One recent study (pdf) of young immigrant adults by Roberto Gonzales found that those who attend college have difficulty completing it without financial aid. And those who get a degree are, obviously, unable to enter the skilled workforce without a social security card.
“I can’t believe this is my life,” one young woman who worked as a maid told Gonzales. “When I was in school I never thought I’d be doing this. …It’s really hard, you know. I make beds, I clean toilets. The sad thing is when I get paid. I work this hard, for nothing.”
These young immigrants, many of whom came to the U.S. as young children, will now be pursuing education and jobs that can benefit the whole economy, says Audrey Singer, writing at the Brooking Institution’s blog this week, especially with the hope of a more permanent pathway to citizenship.
“We have already invested in schooling these folks, let’s give them permanent relief in the form of U.S. citizenship and get a permanent return on our investment,” Singer said.

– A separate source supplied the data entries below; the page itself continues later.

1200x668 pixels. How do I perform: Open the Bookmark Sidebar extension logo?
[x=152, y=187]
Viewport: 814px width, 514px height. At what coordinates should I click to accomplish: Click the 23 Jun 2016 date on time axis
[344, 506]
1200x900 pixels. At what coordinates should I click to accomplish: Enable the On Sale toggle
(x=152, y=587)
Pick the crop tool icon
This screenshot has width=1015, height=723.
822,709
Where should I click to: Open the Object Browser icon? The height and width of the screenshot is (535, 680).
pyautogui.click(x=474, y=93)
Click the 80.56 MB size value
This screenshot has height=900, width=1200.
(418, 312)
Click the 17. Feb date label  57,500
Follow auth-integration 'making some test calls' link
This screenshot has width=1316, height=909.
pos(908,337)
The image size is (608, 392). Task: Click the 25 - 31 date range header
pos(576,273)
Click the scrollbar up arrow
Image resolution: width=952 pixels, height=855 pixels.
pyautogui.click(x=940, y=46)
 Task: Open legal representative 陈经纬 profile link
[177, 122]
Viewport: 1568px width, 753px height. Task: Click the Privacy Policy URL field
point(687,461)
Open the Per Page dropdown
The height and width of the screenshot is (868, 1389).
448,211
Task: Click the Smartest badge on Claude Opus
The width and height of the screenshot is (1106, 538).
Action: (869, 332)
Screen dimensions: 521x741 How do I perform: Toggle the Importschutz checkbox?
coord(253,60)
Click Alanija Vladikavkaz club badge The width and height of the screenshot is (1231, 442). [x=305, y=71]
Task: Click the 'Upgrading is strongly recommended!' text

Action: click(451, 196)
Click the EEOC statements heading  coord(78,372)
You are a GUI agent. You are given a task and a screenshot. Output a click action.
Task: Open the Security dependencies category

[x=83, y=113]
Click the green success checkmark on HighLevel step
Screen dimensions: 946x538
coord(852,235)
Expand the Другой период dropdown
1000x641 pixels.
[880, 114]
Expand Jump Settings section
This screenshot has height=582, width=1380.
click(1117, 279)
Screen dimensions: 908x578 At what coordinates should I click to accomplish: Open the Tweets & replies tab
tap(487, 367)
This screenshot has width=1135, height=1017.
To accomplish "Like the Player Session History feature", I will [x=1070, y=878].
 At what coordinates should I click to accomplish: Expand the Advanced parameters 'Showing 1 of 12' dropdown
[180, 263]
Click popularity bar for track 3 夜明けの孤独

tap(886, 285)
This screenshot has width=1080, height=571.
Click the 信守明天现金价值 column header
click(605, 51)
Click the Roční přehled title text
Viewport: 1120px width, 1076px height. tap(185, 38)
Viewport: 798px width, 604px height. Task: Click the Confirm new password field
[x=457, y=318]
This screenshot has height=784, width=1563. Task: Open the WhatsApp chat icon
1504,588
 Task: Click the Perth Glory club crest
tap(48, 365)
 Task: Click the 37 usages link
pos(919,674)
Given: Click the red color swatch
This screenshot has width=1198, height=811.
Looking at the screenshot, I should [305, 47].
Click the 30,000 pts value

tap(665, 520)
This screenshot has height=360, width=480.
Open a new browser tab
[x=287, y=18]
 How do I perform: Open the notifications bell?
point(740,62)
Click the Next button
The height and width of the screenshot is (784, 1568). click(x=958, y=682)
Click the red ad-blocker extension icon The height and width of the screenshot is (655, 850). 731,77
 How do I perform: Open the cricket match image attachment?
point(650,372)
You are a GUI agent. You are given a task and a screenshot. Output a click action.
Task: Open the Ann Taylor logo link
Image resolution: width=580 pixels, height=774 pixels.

Singer’s work has examined immigrants’ effect on the labor force. In a recent paper Singer found that immigrants are an important part of the labor force. As of 2010, immigrants were 13% of the total U.S. population but 16% of the labor force, a gap that has been widening since 1990. They were also a big driver in the growth in the labor force during boom times. Between 2000 and 2005, immigrants contributed to two-thirds of the growth in the labor force. Even since 2005, during this time of slow immigration, high unemployment, and low job growth, the share of growth in the labor force attributed to immigrants remains at 42% of the total.
Singer writes that some demographers are predicting that immigrants and their children will be the only source of growth for the U.S. labor force in the next 40 years, which may otherwise begin to shrink around 2015.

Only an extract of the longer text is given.